● WRITTEN REQUEST A: Lay out the records that begin with the line containing "This screenshot has" and end with the line containing "(x=16, y=158)" as a two-column CSV with the columns request and answer. Write one row for each request, put each field in quotation marks, replace any line breaks with spaces, and leave out the pictures.

● TEXT SEGMENT:
March 6, 2009 (AP) — Colorado Secretary of State Bernie Buescher said Friday that the state's new voter registration database still needs to be updated to cancel the records of people registered more than once.

Buescher said there are 5.8 million records listed in the database but only about 3.5 million people who are eligible to vote in Colorado. He said many people are listed as being registered in more than one county because they moved and reregistered and both records remain active in the database.

A dispute about whether registration records were being canceled correctly in the months leading up to November's presidential election led critics to file a federal lawsuit against Buescher's predecessor, Mike Coffman. That case is still pending in federal court, where it will be up to a judge to decide if the state violated federal election laws.

The suit was filed by national voting rights groups on behalf of Colorado Common Cause, Mi Familia Vota Education Fund, and the Service Employees International Union. They argued that Colorado was violating federal law by canceling voting records within 90 days of the election. They also alleged that Colorado's law requiring voters to be canceled if confirmation notices of registration are returned as undeliverable violates federal law.

● DATA PROVIDED:

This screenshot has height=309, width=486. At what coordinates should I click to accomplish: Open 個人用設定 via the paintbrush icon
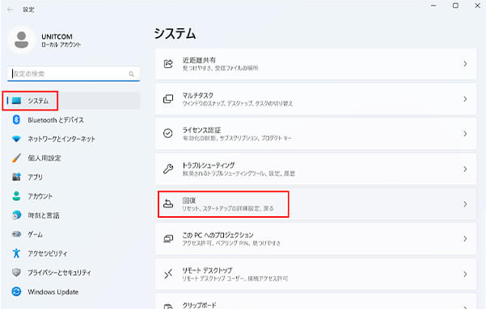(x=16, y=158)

* * *

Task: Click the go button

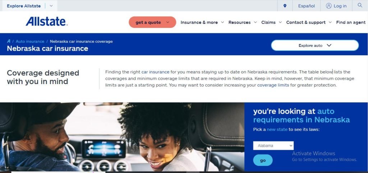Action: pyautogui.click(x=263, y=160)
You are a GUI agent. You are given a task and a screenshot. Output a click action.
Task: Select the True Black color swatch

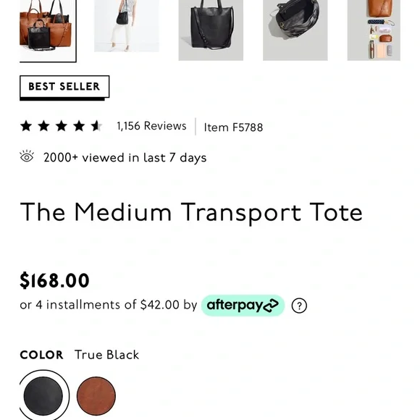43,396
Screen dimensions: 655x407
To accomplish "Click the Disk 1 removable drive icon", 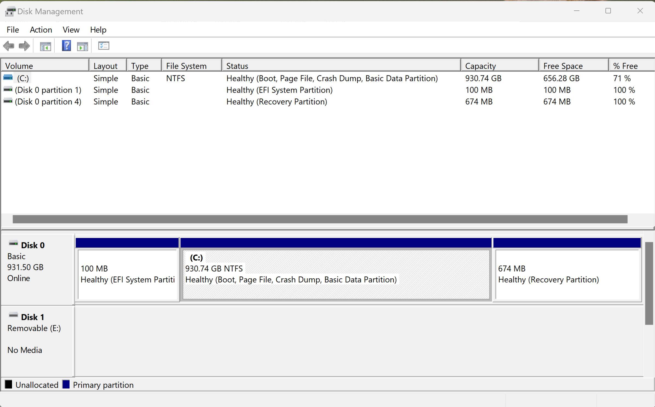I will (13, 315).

● WRITTEN REQUEST B: Reproduce the entire news report on Colorado's voter registration database word for word.

● CORRECT RESULT A:
request,answer
"This screenshot has height=309, width=486. At what coordinates should I click to accomplish: Open 個人用設定 via the paintbrush icon","(x=16, y=158)"

● CORRECT RESULT B:
March 6, 2009 (AP) — Colorado Secretary of State Bernie Buescher said Friday that the state's new voter registration database still needs to be updated to cancel the records of people registered more than once.

Buescher said there are 5.8 million records listed in the database but only about 3.5 million people who are eligible to vote in Colorado. He said many people are listed as being registered in more than one county because they moved and reregistered and both records remain active in the database.

A dispute about whether registration records were being canceled correctly in the months leading up to November's presidential election led critics to file a federal lawsuit against Buescher's predecessor, Mike Coffman. That case is still pending in federal court, where it will be up to a judge to decide if the state violated federal election laws.

The suit was filed by national voting rights groups on behalf of Colorado Common Cause, Mi Familia Vota Education Fund, and the Service Employees International Union. They argued that Colorado was violating federal law by canceling voting records within 90 days of the election. They also alleged that Colorado's law requiring voters to be canceled if confirmation notices of registration are returned as undeliverable violates federal law.